Challenges to today and tomorrow’s workforce supply and growth are growing everywhere. The catchphrase “Great Resignation” describes millions fleeing work because of poor treatment, low pay, limited childcare or poor development. Chilling reports abound of historically low and plunging birthrates and the end of traditionally large immigration flows to staff our growing economy.
Calming labor market turbulence
Now also comes the recognition that hidden in this massive COVID-inspired turmoil is the unexpected and highly unusual early retirement of millions of aging workers. Washington Post Columnist Helaine Olen observed, “Goldman Sachs estimated last fall that more than half of those who had left the workforce during the COVID era’s Great Resignation were over 55.”
“Many older employees, however, say they would like to stay connected to their jobs in retirement, but worry that they won’t be able to do so. In a recent survey conducted by the Harris Poll … a vast majority of respondents expressed interest in semiretirement, where they could either work a flexible schedule or reduced hours or consult — but only one in five of their employers offered up such an option,” she added.
So what novel proposals are suggested to stem this dangerous tide of departure? Pundit after pundit falls back on an outdated “solution” — the decades-long contractor option dubbed by its critics as “retire and rehire” without benefits or other values of regular employment. But times have changed — and quite dramatically. This new systemic challenge demands bold, new, enriched solutions. While the old deals have likely lost their luster, a relatively straightforward fix is at hand.
Enter phased retirement
Enabling regular employees with benefits to reduce their schedules from full to reduced time over an agreed-upon trajectory can meet the employee desire for so-called semi-retirement and the employer need for retention of mature labor and the transfer of critical knowledge to development-seeking younger employees.

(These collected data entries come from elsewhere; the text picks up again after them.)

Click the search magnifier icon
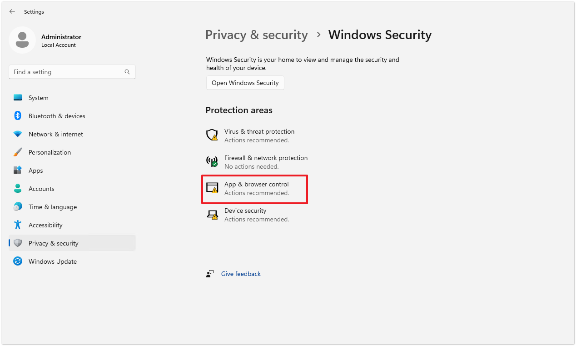click(x=127, y=72)
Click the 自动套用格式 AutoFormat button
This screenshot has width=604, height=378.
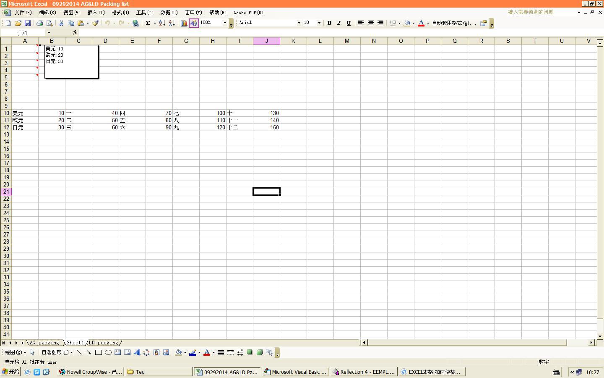coord(454,23)
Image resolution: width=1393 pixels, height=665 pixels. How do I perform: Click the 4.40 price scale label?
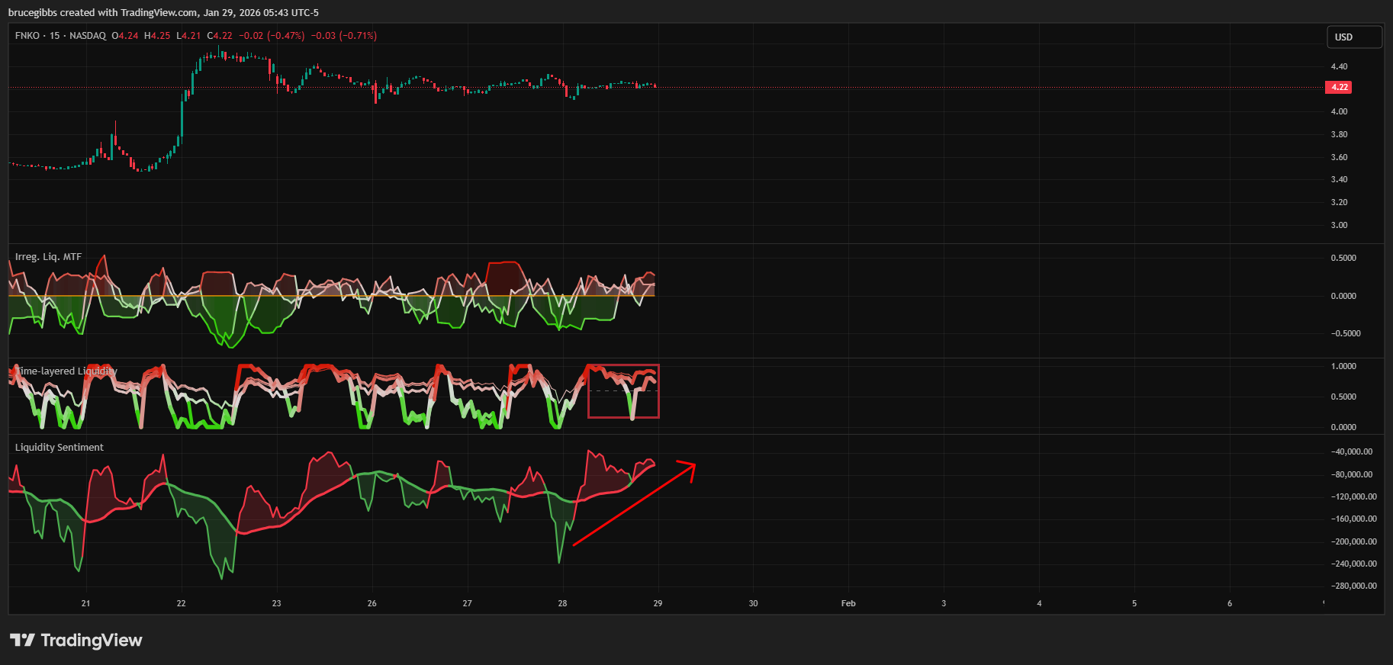pos(1339,66)
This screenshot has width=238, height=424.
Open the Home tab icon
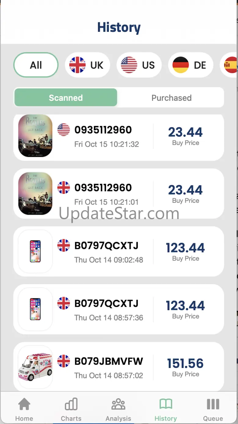click(x=24, y=404)

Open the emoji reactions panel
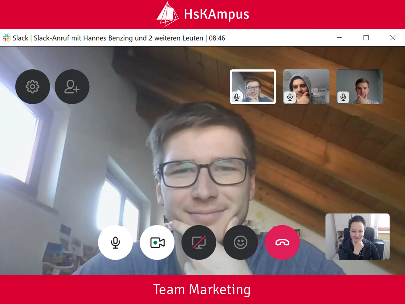click(240, 242)
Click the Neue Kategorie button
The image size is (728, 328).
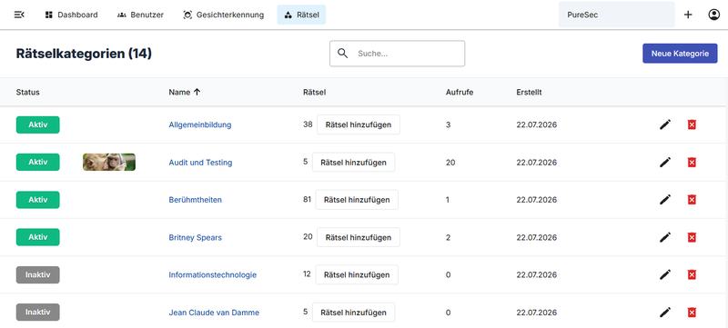680,54
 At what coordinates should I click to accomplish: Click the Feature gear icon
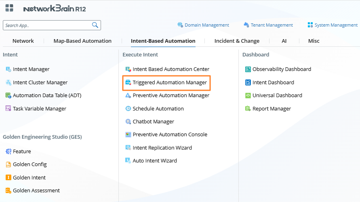click(8, 152)
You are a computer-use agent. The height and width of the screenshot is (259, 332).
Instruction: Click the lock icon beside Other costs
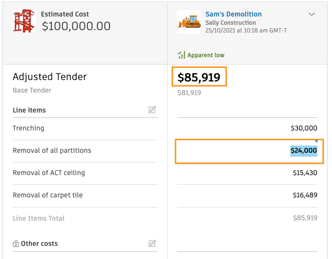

Phased retirement programs are not the idealistic stuff of HR think tanks, but business-beneficial initiatives that pioneering companies have had in place for years with great success. Successful programs have been operational for more than a decade at companies ranging from furniture manufacturers Herman Miller and Steelcase to pharmaceutical giants Abbott and AbbVie.
A 2017 US Government Accountability Office report, “Phased Retirement Programs, Although Uncommon, Provide Flexibility for Workers and Employers,” documents the feasibility and desirability of this approach to the challenge of retaining older workers. The report observed that “eight of the nine employers GAO interviewed said they were able to address various design and operational challenges and cited program benefits related to worker retention, knowledge transfer, transition into retirement and workforce planning.
Habit trumps innovation
If such an obvious solution is available, why is this option rarely mentioned or adopted? In my consulting firm’s experience, several factors have helped keep this practice a well-hidden secret. An underlying and pervasive age bias, along with the widely shared — and short-sighted — assumption that older workers are just too expensive to keep frames much business thinking about this option.
Further, myths abound about the complexity of these programs and formidable legal barriers that make them nearly impossible to implement. These outdated assumptions are rooted in challenges once posed by the now virtually non-existent pension systems that did require intricate and costly redesign. With the virtual extinction of pensions and the near-universal adoption of 401ks, such issues and obstacles no longer exist.
But the simplest challenge — and the hardest to overcome — is the power of habit above all else. Simply put, the reigning view at the top is: We don’t do this because we’ve never done this.
We have a great lesson of this principle in action with the recent mass adoption of remote work. This successful practice that had been allowed only sparingly to a small number of high-performers for decades was suddenly force fed to employers by a once-in-a-century pandemic. COVID-19 and the survival imperative accomplished in months what far-sighted consulting could not achieve. In a matter of months, the uncommon became common sense.
Perhaps the force of demographics, chronic labor shortages and the need for an age-friendly workplace will combine to adopt practices that support a “longevity agenda.” Far-sighted employers will consider:
- Ending the habitual “sell-by” dates of age 55, 60 or 65
- Provide robust flexible scheduling, including phased retirement initiatives
- Guarantee career-long training and development, regardless of age
- Strengthen pension and 401k options
- Add ongoing, individualized financial wellness counseling to benefits packages
However, employers seek to pursue this valuable source of mature and reliable labor, their failure to do so would be a grave error. Creativity and determination in this effort will be amply rewarded. There is no reason that 2022 cannot be the year that phased retirement moved from rare success to obvious solution to a serve and chronic problem.
Paul Rupert is CEO of Rupert Organizational Design, has been a consultant on workforce recruitment and retention strategies for four decades. His clients include hospital systems, health care organization and major corporations.